Catalogue-based deprojection:

\[a_i^{\rm deproj} = a_i - \sum_p A_p\, f_i^p\]

Transfer function calibration:

\[T_f(\ell) = \frac{\langle C_\ell^{\rm cont}\rangle_{\rm sim}} {\langle C_\ell^{\rm before}\rangle_{\rm sim}}\]

Pros and cons

Pros: Avoids pixelisation bias. Transfer function corrects for deprojection power loss. Exact treatment for discrete catalogues.

Cons: Transfer function calibration requires simulations (expensive). Mode-coupling increases in complexity for catalogue-based fields.

Implementation status in sys_mapping

  • Catalogue-based deprojection: deferred (planned as deprojection module once power_spectrum is validated).

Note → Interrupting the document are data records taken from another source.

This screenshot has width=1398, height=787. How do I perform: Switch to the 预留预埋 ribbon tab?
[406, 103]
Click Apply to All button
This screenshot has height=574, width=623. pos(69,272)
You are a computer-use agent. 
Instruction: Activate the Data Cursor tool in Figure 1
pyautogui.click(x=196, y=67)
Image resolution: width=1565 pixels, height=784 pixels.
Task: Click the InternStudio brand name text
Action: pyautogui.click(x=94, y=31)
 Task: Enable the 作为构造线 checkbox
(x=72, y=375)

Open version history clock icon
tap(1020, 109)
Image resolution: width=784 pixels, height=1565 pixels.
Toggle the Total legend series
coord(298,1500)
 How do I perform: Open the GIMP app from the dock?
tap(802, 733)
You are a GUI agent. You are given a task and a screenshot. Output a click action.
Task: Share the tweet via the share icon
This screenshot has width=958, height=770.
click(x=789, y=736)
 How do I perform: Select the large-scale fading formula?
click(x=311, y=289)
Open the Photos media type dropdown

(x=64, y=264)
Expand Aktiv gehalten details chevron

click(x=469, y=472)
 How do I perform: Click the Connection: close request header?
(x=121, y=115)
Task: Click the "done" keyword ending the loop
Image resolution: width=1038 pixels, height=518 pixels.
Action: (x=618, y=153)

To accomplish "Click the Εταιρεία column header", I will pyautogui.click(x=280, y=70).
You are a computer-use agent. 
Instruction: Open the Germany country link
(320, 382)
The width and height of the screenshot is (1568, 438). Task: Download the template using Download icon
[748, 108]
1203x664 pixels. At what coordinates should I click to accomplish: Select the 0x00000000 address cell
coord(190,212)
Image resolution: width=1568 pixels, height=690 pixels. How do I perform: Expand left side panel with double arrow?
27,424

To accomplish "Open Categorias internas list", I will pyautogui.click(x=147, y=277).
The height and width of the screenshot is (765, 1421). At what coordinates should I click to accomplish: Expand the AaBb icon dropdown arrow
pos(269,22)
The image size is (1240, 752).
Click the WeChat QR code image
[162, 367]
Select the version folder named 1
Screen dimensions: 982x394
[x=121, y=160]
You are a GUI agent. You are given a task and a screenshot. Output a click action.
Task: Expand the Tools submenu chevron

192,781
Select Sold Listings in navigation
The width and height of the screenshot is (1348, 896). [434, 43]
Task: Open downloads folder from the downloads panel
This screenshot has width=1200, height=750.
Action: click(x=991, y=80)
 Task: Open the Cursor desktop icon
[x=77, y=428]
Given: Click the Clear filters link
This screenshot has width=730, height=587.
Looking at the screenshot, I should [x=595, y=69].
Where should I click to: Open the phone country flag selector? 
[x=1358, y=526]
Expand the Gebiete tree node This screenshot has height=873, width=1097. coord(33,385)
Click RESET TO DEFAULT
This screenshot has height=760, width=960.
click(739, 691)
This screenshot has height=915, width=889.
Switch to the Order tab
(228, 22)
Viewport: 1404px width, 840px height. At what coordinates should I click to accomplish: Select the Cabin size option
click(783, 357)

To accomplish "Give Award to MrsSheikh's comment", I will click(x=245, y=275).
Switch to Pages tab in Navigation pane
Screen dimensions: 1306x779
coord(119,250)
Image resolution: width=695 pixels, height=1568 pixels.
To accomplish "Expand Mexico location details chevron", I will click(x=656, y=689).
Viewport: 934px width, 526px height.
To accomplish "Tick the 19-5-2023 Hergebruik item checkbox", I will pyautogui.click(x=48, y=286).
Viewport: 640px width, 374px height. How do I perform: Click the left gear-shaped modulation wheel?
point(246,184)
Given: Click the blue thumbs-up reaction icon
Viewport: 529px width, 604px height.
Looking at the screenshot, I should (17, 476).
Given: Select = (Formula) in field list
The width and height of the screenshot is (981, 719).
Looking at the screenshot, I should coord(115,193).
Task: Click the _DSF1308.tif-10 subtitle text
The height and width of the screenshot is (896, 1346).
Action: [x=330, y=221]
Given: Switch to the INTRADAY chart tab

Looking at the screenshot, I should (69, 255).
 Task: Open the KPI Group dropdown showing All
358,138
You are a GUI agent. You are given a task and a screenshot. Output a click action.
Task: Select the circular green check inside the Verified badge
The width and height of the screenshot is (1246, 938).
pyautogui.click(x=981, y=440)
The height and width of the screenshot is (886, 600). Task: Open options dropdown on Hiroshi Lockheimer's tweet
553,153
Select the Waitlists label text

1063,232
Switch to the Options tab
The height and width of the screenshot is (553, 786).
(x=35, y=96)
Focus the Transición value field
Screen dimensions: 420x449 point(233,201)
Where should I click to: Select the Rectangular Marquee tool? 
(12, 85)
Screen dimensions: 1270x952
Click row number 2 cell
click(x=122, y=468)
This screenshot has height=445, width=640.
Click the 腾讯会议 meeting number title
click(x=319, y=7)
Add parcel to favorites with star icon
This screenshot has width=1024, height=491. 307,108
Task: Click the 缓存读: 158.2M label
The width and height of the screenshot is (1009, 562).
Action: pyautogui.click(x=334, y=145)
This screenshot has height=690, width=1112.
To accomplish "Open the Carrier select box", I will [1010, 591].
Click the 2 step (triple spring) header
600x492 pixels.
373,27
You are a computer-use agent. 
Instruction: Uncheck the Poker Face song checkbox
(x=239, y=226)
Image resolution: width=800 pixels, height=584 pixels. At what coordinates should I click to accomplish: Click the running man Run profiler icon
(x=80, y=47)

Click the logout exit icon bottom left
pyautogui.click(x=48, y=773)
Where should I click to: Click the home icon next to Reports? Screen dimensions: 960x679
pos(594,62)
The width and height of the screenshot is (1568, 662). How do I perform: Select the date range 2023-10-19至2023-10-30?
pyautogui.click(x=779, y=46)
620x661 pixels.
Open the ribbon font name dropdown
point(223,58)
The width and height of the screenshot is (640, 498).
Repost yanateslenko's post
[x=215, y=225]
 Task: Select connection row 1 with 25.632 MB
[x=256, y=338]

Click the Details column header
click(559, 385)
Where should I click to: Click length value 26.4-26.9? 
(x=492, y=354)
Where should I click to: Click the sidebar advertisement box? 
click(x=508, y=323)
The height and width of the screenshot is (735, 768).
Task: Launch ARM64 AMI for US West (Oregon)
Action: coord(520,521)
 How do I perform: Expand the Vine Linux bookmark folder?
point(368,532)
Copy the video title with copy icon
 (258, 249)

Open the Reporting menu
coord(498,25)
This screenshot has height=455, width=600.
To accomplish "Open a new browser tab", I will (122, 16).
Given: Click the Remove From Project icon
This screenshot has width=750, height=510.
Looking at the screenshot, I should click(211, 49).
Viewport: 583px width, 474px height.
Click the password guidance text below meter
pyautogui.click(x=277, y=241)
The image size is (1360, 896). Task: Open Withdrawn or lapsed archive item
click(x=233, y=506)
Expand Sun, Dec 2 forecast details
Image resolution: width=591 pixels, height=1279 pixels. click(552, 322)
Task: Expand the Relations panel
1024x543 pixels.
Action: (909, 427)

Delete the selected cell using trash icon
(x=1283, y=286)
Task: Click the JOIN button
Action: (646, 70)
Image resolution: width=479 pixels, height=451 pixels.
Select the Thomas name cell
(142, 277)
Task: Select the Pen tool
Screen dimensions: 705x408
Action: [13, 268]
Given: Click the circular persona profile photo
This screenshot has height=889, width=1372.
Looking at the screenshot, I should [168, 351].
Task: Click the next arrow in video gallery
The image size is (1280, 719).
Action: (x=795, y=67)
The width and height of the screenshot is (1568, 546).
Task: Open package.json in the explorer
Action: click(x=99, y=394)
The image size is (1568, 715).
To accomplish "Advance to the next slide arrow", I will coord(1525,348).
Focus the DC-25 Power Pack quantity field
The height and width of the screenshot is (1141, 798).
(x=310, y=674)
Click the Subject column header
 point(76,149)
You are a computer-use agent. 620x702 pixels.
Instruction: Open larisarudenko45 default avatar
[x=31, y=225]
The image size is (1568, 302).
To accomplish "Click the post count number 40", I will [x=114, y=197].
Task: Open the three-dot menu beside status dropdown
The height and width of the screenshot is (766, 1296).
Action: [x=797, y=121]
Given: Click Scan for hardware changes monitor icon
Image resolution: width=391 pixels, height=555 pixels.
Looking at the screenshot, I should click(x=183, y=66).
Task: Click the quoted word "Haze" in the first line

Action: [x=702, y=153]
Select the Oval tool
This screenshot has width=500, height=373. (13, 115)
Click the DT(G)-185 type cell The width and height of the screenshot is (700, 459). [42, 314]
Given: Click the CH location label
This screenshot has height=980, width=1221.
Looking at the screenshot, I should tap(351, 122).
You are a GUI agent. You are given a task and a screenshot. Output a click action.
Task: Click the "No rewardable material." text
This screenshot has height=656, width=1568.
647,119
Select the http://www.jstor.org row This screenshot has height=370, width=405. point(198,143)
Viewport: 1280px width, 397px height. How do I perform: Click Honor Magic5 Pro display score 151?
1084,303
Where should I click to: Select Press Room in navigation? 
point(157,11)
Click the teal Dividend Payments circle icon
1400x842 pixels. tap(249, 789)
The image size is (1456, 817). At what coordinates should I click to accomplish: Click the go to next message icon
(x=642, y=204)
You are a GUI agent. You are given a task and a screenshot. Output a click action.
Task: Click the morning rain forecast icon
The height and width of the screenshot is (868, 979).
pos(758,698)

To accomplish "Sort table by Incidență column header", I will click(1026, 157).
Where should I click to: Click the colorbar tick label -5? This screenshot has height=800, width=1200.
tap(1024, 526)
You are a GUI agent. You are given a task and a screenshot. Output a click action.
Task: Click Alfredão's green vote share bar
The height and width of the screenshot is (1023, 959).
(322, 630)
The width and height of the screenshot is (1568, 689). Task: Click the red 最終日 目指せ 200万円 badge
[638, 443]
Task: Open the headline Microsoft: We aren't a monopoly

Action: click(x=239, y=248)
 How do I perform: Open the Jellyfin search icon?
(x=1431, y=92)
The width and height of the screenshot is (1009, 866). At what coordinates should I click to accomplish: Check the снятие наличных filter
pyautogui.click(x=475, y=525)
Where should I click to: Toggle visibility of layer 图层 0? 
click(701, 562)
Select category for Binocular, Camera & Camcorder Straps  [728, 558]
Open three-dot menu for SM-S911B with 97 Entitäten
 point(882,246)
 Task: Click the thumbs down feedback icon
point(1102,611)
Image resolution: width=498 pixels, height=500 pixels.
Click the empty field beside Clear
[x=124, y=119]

  • Transfer function calibration: deferred.


Tanidis et al. 2026

Tanidis, K., Alonso, D., Miller, L., Harnois-Déraps, J. (2026). Reconstructing spatially-varying multiplicative bias for Stage IV weak lensing galaxy surveys with a quadratic estimator.
MNRAS 547.

Methods: Quadratic estimator exploiting E/B mode coupling to reconstruct spatially-varying multiplicative bias \(m(\hat n)\) in weak lensing surveys. Three signal-to-noise ratio definitions are introduced for template detection and ranking.

Quadratic estimator:

\[\hat m(\mathbf{L}) = N(\mathbf{L})^{-1} \int\frac{d^2\ell}{(2\pi)^2}\, E^{\rm obs}(\boldsymbol\ell)\, B^{\rm obs}(\boldsymbol\ell - \mathbf{L})\, W(\boldsymbol\ell, \boldsymbol\ell-\mathbf{L})\]

Three SNR definitions:

\[\mathrm{SNR}_{\rm template} = \frac{|\hat\alpha_i|}{\sigma_{\hat\alpha_i}}, \quad \mathrm{SNR}_{\rm data} = |\mathrm{Corr}(\delta_g, t_i)|, \quad \mathrm{SNR}_{\rm peak} = \frac{\max_\ell \hat C_\ell^{\delta_g t_i}}{\sigma_\ell}\]

Pros and cons

Pros: Detects percent-level multiplicative bias at high significance for Stage IV surveys. Mode-coupling signal is insensitive to additive (c-bias) contamination.

Cons: Primarily developed for weak lensing shear fields; adaptation to galaxy density requires modification. Requires knowledge of the cosmic shear power spectrum.

Implementation status in sys_mapping

  • SNR-based template ranking (all three definitions adapted for galaxy clustering): implemented (diagnostics.snr_template_ranking).

  • Full quadratic estimator for shear E/B coupling: not planned (specific to weak lensing; outside the scope of galaxy density maps).